→ Work instructions:
Only the lines from the one containing "[icono de whatsapp] (90, 2512)" through the one containing "2023 (300, 1887)" should be printed, exactly as they appear below, with both ends included.

╔══

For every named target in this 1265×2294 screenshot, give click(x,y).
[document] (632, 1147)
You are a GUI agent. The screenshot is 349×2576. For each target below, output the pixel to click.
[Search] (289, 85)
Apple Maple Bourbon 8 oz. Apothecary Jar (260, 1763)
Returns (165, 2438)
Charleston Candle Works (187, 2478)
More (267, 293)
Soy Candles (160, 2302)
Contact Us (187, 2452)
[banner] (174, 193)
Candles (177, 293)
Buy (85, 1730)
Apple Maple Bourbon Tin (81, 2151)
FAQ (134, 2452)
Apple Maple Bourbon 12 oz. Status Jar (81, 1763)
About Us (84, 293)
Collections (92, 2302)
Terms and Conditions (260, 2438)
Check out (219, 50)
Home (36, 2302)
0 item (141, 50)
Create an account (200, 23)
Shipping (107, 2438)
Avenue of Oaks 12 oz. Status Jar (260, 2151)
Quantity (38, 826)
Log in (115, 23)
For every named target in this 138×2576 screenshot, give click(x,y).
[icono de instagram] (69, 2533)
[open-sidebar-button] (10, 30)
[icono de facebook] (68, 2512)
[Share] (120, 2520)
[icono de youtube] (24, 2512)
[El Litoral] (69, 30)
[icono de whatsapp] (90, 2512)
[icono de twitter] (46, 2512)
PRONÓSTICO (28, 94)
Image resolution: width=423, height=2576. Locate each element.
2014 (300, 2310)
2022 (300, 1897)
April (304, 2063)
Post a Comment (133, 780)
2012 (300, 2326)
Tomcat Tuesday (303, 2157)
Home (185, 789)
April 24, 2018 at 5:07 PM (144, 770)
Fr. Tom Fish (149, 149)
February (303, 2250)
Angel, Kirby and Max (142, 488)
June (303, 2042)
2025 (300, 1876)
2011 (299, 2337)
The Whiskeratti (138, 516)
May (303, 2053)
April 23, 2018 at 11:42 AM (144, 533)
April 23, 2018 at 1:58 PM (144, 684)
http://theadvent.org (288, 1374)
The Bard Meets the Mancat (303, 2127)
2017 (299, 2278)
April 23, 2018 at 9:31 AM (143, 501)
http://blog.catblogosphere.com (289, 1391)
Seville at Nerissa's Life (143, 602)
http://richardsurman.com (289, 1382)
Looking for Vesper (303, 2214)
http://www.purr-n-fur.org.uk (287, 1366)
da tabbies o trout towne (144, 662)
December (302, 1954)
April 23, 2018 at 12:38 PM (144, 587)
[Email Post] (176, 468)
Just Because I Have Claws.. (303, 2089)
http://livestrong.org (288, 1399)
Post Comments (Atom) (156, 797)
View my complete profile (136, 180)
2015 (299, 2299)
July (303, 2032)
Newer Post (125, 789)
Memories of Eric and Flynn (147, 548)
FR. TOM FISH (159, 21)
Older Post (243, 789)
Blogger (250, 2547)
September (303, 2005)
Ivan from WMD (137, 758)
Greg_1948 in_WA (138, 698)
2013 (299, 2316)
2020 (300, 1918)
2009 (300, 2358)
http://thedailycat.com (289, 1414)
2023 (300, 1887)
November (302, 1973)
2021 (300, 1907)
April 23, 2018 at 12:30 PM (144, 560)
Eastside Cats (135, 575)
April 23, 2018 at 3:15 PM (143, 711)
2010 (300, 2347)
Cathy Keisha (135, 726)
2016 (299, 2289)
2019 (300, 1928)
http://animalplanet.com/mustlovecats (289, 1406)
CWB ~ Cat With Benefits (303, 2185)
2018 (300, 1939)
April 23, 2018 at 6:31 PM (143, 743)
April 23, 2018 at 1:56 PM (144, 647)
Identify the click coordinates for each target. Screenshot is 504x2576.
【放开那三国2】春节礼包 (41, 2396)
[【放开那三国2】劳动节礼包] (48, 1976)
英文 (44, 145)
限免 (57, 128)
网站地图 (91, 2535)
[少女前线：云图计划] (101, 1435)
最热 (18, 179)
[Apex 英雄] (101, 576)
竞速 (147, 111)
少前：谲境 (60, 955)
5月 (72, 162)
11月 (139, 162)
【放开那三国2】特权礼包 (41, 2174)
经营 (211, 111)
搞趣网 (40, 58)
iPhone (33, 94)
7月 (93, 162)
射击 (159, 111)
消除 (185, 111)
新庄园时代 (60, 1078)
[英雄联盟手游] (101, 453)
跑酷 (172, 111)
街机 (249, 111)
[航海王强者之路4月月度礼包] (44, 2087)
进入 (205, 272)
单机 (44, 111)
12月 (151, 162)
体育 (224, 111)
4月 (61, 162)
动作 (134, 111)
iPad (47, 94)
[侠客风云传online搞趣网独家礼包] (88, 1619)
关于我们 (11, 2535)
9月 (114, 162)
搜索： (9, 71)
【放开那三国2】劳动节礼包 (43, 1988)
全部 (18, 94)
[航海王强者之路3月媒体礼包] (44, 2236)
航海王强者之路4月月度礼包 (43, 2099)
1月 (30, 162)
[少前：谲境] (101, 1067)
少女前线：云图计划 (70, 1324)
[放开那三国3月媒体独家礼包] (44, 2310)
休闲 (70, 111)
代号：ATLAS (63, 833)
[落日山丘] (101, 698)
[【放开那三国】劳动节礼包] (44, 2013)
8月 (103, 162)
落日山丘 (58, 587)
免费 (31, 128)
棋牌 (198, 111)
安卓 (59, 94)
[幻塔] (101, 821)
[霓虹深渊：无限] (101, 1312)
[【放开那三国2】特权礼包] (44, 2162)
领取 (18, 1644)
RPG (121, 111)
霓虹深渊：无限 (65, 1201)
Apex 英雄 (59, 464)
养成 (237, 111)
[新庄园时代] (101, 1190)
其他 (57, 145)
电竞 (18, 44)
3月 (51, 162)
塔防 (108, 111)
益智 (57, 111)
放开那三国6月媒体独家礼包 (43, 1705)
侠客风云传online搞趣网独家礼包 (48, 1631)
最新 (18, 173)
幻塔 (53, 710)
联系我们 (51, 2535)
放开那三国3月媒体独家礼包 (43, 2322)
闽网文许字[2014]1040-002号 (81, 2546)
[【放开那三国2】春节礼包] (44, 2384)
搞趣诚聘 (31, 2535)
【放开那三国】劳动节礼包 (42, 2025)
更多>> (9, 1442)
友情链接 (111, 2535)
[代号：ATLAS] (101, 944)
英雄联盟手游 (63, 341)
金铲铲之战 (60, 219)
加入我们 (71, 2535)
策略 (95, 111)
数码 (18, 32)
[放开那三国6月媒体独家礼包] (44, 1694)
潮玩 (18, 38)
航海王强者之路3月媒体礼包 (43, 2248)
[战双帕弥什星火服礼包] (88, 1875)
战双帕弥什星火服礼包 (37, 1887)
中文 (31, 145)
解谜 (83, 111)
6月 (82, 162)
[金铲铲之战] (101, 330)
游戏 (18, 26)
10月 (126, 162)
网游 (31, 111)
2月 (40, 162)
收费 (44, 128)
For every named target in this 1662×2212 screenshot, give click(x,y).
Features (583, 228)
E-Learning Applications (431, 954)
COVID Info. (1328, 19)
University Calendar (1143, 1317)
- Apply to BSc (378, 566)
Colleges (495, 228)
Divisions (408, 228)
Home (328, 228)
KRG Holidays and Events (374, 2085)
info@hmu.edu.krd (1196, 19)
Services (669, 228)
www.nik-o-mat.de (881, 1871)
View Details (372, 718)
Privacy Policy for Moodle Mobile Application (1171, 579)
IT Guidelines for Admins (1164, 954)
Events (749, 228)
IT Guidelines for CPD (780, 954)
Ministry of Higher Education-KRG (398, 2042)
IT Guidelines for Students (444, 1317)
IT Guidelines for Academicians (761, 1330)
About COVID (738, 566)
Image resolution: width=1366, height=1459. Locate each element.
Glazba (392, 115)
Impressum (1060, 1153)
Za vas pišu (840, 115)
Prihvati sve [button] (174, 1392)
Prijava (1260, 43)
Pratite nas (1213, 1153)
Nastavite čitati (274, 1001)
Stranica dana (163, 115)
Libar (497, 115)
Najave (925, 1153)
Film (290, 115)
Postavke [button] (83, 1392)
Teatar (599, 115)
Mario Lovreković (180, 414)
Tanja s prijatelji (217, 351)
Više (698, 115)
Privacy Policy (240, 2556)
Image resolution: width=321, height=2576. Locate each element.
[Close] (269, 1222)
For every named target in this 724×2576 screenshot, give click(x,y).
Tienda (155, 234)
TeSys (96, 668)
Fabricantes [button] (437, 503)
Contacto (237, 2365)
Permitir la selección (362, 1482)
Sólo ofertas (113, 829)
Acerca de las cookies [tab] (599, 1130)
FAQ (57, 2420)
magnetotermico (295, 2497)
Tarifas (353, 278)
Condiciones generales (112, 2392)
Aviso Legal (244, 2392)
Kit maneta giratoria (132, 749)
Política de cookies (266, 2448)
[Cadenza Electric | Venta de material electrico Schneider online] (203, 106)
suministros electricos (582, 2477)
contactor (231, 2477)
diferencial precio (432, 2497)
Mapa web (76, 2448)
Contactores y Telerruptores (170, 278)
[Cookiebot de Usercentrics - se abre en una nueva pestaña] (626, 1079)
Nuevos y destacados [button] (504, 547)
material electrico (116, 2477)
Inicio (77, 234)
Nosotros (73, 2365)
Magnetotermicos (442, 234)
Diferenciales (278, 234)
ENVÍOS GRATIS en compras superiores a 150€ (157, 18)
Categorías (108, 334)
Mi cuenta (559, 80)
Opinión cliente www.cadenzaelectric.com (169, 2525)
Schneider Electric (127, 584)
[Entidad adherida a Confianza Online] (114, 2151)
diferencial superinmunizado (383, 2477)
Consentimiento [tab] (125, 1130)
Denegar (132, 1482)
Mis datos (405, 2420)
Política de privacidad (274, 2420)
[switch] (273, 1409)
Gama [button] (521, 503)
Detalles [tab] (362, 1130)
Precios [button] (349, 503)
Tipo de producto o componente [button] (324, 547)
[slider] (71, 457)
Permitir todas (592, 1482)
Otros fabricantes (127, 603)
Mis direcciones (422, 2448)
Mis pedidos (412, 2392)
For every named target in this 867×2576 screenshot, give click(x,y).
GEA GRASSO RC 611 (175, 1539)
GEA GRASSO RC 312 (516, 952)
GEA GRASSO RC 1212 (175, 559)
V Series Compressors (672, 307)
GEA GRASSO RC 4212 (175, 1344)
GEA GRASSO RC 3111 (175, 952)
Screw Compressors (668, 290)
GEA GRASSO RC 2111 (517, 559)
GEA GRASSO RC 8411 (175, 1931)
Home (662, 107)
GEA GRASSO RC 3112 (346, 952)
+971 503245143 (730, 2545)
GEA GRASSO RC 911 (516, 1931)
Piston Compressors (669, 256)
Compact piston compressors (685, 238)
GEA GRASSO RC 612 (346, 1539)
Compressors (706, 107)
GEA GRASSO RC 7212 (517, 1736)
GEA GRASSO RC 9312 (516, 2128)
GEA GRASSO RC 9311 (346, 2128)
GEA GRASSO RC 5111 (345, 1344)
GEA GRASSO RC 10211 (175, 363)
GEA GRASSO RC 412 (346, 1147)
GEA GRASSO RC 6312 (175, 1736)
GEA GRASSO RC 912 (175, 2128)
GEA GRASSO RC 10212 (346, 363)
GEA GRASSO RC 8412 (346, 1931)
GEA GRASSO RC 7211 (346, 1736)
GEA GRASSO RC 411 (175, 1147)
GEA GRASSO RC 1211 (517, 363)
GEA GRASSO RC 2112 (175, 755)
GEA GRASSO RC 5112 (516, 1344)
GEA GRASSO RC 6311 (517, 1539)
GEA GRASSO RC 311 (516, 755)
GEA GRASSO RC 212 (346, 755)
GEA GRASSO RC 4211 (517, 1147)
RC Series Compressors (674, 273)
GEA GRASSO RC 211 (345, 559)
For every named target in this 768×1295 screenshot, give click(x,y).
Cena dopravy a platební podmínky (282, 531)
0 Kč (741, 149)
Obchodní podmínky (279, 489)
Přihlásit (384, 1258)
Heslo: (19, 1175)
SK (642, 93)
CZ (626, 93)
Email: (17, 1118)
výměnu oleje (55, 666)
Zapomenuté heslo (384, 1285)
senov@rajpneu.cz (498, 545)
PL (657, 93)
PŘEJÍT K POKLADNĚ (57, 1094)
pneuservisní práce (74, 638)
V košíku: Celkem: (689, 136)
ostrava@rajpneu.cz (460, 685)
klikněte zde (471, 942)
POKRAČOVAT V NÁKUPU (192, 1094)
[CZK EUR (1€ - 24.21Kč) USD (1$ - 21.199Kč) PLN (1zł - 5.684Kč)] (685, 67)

╚══

→ Exercise solution:
[icono de whatsapp] (90, 2512)
[icono de twitter] (46, 2512)
PRONÓSTICO (28, 94)
Image resolution: width=423, height=2576. Locate each element.
2014 (300, 2310)
2022 (300, 1897)
April (304, 2063)
Post a Comment (133, 780)
2012 (300, 2326)
Tomcat Tuesday (303, 2157)
Home (185, 789)
April 24, 2018 at 5:07 PM (144, 770)
Fr. Tom Fish (149, 149)
February (303, 2250)
Angel, Kirby and Max (142, 488)
June (303, 2042)
2025 (300, 1876)
2011 (299, 2337)
The Whiskeratti (138, 516)
May (303, 2053)
April 23, 2018 at 11:42 AM (144, 533)
April 23, 2018 at 1:58 PM (144, 684)
http://theadvent.org (288, 1374)
The Bard Meets the Mancat (303, 2127)
2017 (299, 2278)
April 23, 2018 at 9:31 AM (143, 501)
http://blog.catblogosphere.com (289, 1391)
Seville at Nerissa's Life (143, 602)
http://richardsurman.com (289, 1382)
Looking for Vesper (303, 2214)
http://www.purr-n-fur.org.uk (287, 1366)
da tabbies o trout towne (144, 662)
December (302, 1954)
April 23, 2018 at 12:38 PM (144, 587)
[Email Post] (176, 468)
Just Because I Have Claws.. (303, 2089)
http://livestrong.org (288, 1399)
Post Comments (Atom) (156, 797)
View my complete profile (136, 180)
2015 (299, 2299)
July (303, 2032)
Newer Post (125, 789)
Memories of Eric and Flynn (147, 548)
FR. TOM FISH (159, 21)
Older Post (243, 789)
Blogger (250, 2547)
September (303, 2005)
Ivan from WMD (137, 758)
Greg_1948 in_WA (138, 698)
2013 (299, 2316)
2020 (300, 1918)
2009 (300, 2358)
http://thedailycat.com (289, 1414)
2023 (300, 1887)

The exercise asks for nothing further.